This book, written by someone whose husband was for three years prime minister of Britain, is impossible to review. Yes, it is dull, but it is so triumphantly, so ineffably, dull it enters a breezy little monochrome world of its own. There is no characterisation, for no value judgments are passed, except those on Mrs Brown’s husband, who is portrayed as such a force for good he is virtually an extra-terrestrial being intervening in the affairs of men. As for the rest they are ‘charming’ or ‘lovely’.
This is Mrs Brown showing HRH Prince Andrew, as she calls him, round Chequers:
Without thinking, I open the drawer that holds the wax death mask of Oliver Cromwell. There is a bit of a collective gasp, and I suddenly realise that this might not have been the most diplomatically sensitive gesture on my part: showing the face of the Great Protector and signer of King Charles’s death warrant to a member of the Royal Family. Stumbling apologies ensue on my part, although the Duke is, of course, very gracious about it.

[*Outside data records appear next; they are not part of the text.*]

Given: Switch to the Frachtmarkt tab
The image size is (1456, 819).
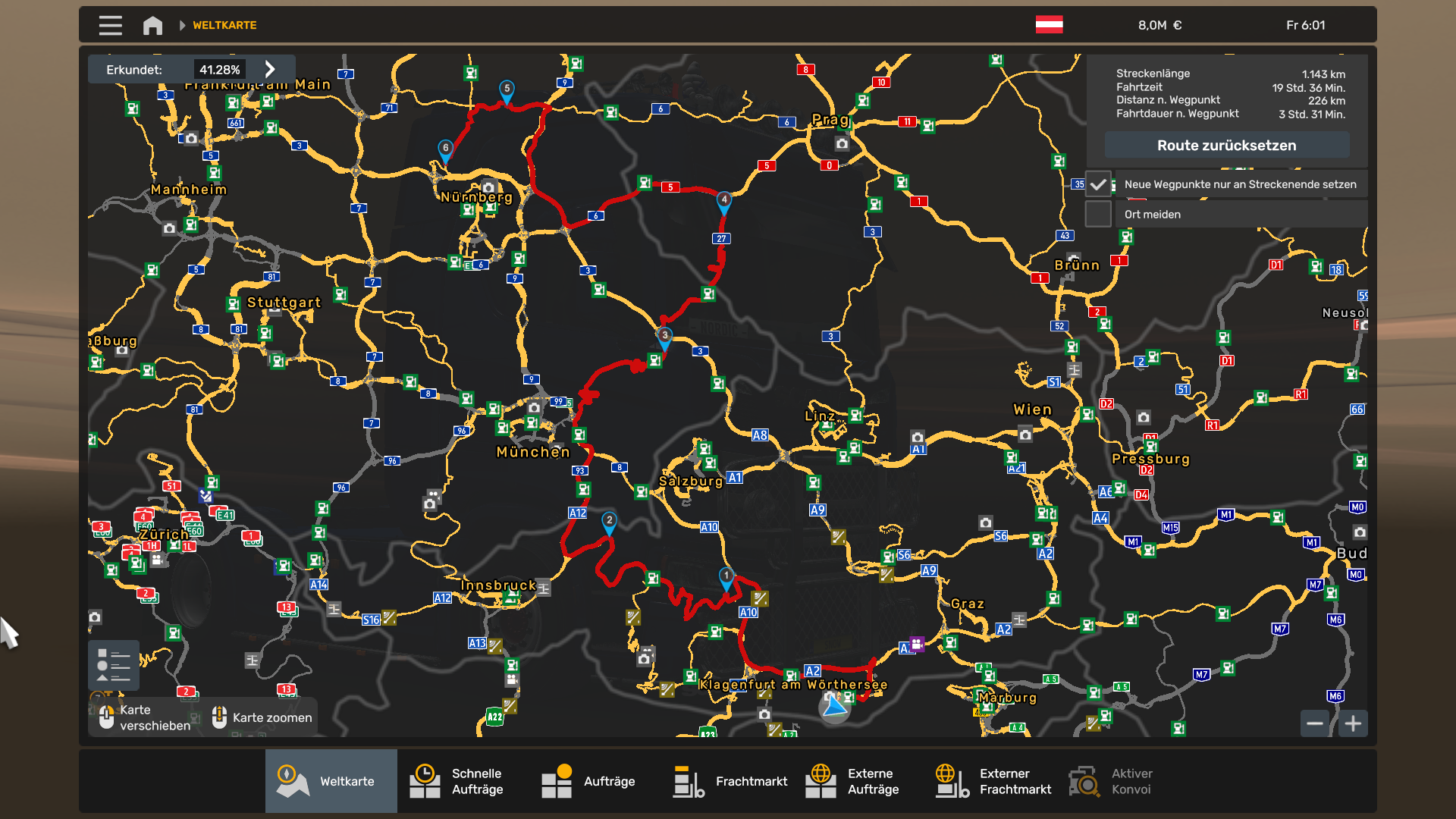Looking at the screenshot, I should (731, 781).
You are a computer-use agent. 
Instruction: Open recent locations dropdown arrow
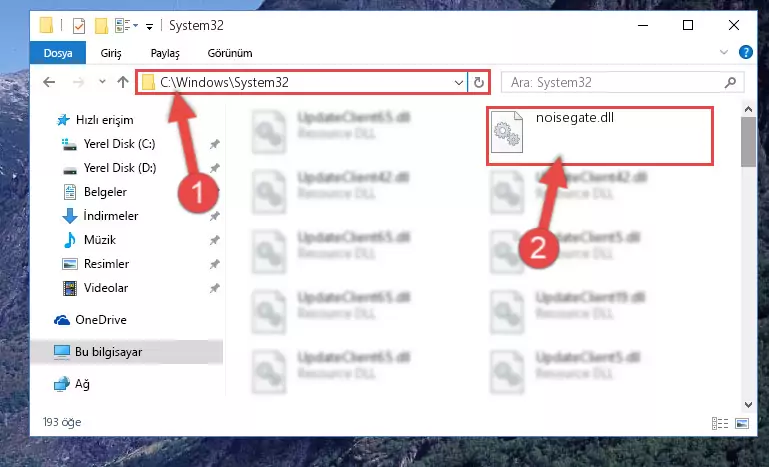click(x=102, y=81)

She has Nelson Mandela to a buffet supper prepared by Gordon Ramsay. ‘I have to report that the dessert is — I kid you not — chocolate mud huts.’ She and her two small boys meet President Karzai of Afghanistan, the boys playing with some Lego cavemen fighting a T. rex. Just listen to what follows:
The President comments that Fraser’s small Lego men look like Afghan people, and asks Fraser what they are doing. Without a second’s pause Fraser bashes his two little people against each other and says, ‘Kill, kill, kill … dead.’
There is silence from me and Gordon as we take in the President’s reaction.